▶ [DOCUMENT SECTION]
= Otto Probst =

Austrian political activist (1911-1978)

Otto Probst (29 December 1911 – 22 December 1978) was an Austrian political activist. He survived World War II, despite spending most of it in the Buchenwald concentration camp, followed by two years in a punishment battalion sent to support the war effort on the Russian front. After 1945 he became a mainstream Social Democratic politician, eventually serving between 1970 and his death in 1978 as Third President of the National Council ("Nationalratspräsident").

==Biography==
===Provenance and early years===
Otto Probst was born in the Favoriten district of Vienna. Urban Probst, his father, was a carter/courier originally from the Lavant Valley in eastern Carinthia. His mother, born Maria Szerenczi, was from Rechnitz on the Austria-Hungary frontier. He joined the Young Socialists, still aged only 15, in 1926 and remained a member till 1934. From 1930 he was also a member of the Social Democratic Party. Otto Probst attended the "Further education college for graphic arts" ("Fortbildungsschule für das graphische Gewerbe") between 1926 and 1930. Between 1932 and 1934 he worked in the Youth Protection Office of the Vienna "Chamber of Labour" ("Arbeitskammer"), where he was involved in the "Youth in Need" and the "Youth at work" initiatives. A period of unemployment followed.

▶ [TASK INSTRUCTIONS] Please write out the Otto Probst biography above, word for word and in full.

A run of records
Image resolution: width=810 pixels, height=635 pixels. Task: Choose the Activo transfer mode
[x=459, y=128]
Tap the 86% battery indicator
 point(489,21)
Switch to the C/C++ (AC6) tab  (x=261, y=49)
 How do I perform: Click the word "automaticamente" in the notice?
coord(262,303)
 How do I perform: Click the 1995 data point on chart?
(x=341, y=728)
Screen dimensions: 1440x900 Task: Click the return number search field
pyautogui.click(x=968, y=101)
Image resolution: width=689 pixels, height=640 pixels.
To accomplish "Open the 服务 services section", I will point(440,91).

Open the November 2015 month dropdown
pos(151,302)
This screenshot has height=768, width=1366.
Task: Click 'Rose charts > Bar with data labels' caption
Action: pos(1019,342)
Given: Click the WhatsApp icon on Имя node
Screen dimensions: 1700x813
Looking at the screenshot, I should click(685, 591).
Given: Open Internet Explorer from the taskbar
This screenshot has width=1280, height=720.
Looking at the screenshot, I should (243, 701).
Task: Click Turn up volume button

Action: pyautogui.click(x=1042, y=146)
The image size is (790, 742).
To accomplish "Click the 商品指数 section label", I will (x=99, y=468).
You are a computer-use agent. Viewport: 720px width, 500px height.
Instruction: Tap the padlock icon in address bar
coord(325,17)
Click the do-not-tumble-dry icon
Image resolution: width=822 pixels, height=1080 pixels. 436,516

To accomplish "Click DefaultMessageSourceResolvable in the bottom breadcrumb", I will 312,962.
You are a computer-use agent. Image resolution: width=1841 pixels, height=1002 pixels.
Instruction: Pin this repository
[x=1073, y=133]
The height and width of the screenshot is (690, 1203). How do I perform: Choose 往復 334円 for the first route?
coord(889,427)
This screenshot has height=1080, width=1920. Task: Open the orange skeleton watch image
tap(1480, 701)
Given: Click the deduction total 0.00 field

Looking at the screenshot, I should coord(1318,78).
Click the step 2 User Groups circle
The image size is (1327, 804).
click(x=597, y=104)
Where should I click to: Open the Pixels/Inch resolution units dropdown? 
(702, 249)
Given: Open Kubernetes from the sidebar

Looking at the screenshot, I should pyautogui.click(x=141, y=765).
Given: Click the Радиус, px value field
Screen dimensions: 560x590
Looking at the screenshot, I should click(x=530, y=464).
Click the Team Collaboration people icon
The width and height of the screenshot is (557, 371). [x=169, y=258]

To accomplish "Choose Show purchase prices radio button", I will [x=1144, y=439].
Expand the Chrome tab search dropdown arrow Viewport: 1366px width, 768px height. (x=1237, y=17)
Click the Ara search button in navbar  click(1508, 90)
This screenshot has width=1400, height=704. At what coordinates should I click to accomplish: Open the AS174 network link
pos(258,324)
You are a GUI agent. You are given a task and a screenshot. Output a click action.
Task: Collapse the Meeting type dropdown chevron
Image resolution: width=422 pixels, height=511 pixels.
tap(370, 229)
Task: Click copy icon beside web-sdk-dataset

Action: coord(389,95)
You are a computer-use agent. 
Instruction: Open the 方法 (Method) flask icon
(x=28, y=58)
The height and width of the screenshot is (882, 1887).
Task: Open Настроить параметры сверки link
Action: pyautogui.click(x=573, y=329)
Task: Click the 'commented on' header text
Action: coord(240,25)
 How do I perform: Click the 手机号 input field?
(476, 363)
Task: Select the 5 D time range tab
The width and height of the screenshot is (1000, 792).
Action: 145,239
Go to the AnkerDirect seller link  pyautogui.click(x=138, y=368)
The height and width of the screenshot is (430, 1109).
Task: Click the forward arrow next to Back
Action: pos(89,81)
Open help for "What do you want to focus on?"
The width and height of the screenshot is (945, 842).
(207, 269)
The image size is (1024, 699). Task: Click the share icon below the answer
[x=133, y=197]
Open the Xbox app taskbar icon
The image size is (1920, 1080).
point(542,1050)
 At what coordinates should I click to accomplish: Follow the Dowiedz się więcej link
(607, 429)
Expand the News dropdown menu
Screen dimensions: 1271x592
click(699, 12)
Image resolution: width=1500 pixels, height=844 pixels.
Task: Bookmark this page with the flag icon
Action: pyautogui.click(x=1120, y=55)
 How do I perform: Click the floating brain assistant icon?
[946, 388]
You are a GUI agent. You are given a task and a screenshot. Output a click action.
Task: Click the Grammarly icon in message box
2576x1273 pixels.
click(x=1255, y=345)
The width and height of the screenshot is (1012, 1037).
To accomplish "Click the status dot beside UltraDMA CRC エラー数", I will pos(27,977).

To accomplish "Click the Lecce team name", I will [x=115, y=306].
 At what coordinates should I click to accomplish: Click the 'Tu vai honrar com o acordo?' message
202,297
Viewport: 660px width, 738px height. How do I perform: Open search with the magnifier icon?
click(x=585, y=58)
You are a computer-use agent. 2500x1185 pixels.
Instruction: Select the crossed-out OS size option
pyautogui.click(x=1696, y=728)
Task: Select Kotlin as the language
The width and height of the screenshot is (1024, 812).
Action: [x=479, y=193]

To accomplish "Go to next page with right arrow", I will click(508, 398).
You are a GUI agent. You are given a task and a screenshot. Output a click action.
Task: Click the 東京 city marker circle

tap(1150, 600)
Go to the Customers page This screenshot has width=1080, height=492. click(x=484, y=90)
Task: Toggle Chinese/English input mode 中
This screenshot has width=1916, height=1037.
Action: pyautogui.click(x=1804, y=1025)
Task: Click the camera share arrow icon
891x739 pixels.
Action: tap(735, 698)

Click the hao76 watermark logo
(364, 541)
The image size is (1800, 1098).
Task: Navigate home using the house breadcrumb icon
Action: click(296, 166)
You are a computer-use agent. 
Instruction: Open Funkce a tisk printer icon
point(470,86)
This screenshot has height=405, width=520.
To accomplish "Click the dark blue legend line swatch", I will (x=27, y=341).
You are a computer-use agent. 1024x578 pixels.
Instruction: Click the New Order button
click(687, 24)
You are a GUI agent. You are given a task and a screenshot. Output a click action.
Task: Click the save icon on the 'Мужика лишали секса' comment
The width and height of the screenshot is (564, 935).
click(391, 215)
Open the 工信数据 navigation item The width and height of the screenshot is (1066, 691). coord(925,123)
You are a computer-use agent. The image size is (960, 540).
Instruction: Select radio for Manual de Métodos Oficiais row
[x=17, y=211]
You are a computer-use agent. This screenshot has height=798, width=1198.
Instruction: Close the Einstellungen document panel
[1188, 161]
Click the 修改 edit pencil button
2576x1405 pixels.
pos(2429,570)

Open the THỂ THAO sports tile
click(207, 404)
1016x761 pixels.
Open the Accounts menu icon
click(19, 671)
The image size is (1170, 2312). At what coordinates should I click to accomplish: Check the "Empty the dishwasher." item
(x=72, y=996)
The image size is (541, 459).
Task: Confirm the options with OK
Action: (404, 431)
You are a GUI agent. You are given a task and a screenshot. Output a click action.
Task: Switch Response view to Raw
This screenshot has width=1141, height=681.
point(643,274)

▶ [SOLUTION FOR THIS PROBLEM]
= Otto Probst =

Austrian political activist (1911-1978)

Otto Probst (29 December 1911 – 22 December 1978) was an Austrian political activist. He survived World War II, despite spending most of it in the Buchenwald concentration camp, followed by two years in a punishment battalion sent to support the war effort on the Russian front. After 1945 he became a mainstream Social Democratic politician, eventually serving between 1970 and his death in 1978 as Third President of the National Council ("Nationalratspräsident").

==Biography==
===Provenance and early years===
Otto Probst was born in the Favoriten district of Vienna. Urban Probst, his father, was a carter/courier originally from the Lavant Valley in eastern Carinthia. His mother, born Maria Szerenczi, was from Rechnitz on the Austria-Hungary frontier. He joined the Young Socialists, still aged only 15, in 1926 and remained a member till 1934. From 1930 he was also a member of the Social Democratic Party. Otto Probst attended the "Further education college for graphic arts" ("Fortbildungsschule für das graphische Gewerbe") between 1926 and 1930. Between 1932 and 1934 he worked in the Youth Protection Office of the Vienna "Chamber of Labour" ("Arbeitskammer"), where he was involved in the "Youth in Need" and the "Youth at work" initiatives. A period of unemployment followed.